-- What is required --
Copy the lines below verbatim. Begin with the first and end with the line containing "1456x840 pixels.".

Data items:
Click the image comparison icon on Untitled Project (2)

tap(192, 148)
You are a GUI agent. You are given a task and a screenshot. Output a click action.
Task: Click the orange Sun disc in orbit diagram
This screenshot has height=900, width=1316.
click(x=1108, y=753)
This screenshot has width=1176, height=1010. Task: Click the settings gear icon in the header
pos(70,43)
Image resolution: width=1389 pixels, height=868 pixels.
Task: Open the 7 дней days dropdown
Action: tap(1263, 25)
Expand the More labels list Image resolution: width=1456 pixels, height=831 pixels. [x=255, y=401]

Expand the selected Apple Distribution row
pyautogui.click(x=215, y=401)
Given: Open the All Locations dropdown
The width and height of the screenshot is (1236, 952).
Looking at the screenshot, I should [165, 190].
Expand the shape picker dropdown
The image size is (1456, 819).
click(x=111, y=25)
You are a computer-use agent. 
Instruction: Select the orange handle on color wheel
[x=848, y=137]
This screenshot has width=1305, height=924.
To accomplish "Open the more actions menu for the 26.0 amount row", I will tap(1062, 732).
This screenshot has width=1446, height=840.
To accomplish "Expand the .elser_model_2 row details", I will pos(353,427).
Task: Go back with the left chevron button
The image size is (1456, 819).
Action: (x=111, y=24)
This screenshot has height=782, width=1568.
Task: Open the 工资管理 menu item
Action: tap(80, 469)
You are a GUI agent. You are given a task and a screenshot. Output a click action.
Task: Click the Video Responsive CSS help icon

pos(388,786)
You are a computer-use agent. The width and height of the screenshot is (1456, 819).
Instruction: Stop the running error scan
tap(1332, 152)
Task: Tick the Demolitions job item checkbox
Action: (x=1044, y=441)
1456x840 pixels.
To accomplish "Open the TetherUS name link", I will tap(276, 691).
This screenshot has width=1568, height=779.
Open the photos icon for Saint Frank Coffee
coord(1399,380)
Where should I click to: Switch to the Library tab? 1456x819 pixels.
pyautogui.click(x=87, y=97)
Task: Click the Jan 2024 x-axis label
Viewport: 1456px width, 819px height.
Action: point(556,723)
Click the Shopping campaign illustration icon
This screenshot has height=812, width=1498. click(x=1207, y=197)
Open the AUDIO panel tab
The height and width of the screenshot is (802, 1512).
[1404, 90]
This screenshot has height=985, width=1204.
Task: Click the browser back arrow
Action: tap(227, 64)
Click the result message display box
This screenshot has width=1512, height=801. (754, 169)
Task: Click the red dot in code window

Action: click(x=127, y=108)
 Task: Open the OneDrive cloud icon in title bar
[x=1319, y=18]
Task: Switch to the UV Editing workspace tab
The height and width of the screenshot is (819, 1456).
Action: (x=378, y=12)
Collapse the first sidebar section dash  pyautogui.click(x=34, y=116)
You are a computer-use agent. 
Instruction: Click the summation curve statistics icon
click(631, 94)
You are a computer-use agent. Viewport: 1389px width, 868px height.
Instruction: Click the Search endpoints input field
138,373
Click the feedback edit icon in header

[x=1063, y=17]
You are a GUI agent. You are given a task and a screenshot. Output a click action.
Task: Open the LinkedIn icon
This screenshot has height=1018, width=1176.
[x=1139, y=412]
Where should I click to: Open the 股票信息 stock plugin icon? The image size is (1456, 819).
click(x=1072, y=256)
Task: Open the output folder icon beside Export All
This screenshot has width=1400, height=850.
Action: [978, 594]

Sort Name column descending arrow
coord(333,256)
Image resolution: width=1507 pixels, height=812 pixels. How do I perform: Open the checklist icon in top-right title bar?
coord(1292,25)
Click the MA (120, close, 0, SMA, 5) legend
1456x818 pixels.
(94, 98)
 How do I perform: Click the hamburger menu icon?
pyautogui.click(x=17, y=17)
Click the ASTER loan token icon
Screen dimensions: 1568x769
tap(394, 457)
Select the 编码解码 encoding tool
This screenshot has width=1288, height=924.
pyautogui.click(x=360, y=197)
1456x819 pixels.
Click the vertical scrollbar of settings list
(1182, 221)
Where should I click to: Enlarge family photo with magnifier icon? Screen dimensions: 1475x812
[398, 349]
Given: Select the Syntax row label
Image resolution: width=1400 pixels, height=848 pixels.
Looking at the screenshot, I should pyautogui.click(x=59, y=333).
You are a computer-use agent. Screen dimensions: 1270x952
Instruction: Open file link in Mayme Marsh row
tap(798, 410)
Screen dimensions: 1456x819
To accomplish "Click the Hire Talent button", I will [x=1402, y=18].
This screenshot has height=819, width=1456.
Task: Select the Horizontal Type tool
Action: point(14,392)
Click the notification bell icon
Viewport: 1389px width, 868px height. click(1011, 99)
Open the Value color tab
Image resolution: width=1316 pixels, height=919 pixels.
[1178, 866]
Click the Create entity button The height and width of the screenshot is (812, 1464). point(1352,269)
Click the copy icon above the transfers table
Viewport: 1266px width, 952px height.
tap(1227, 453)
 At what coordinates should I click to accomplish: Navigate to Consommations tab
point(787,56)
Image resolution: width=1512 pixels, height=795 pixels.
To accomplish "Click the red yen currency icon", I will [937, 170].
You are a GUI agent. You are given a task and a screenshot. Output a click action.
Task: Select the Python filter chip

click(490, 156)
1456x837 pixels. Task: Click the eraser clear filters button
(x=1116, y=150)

-- Reply --
Click the image comparison icon on Untitled Project (2)

tap(192, 148)
You are a GUI agent. You are given a task and a screenshot. Output a click action.
Task: Click the orange Sun disc in orbit diagram
This screenshot has height=900, width=1316.
click(x=1108, y=753)
This screenshot has width=1176, height=1010. Task: Click the settings gear icon in the header
pos(70,43)
Image resolution: width=1389 pixels, height=868 pixels.
Task: Open the 7 дней days dropdown
Action: tap(1263, 25)
Expand the More labels list Image resolution: width=1456 pixels, height=831 pixels. [x=255, y=401]

Expand the selected Apple Distribution row
pyautogui.click(x=215, y=401)
Given: Open the All Locations dropdown
The width and height of the screenshot is (1236, 952).
Looking at the screenshot, I should [165, 190].
Expand the shape picker dropdown
The image size is (1456, 819).
click(x=111, y=25)
You are a computer-use agent. 
Instruction: Select the orange handle on color wheel
[x=848, y=137]
This screenshot has width=1305, height=924.
To accomplish "Open the more actions menu for the 26.0 amount row", I will tap(1062, 732).
This screenshot has width=1446, height=840.
To accomplish "Expand the .elser_model_2 row details", I will pos(353,427).
Task: Go back with the left chevron button
The image size is (1456, 819).
Action: (x=111, y=24)
This screenshot has height=782, width=1568.
Task: Open the 工资管理 menu item
Action: tap(80, 469)
You are a GUI agent. You are given a task and a screenshot. Output a click action.
Task: Click the Video Responsive CSS help icon

pos(388,786)
You are a computer-use agent. The width and height of the screenshot is (1456, 819).
Instruction: Stop the running error scan
tap(1332, 152)
Task: Tick the Demolitions job item checkbox
Action: (x=1044, y=441)
1456x840 pixels.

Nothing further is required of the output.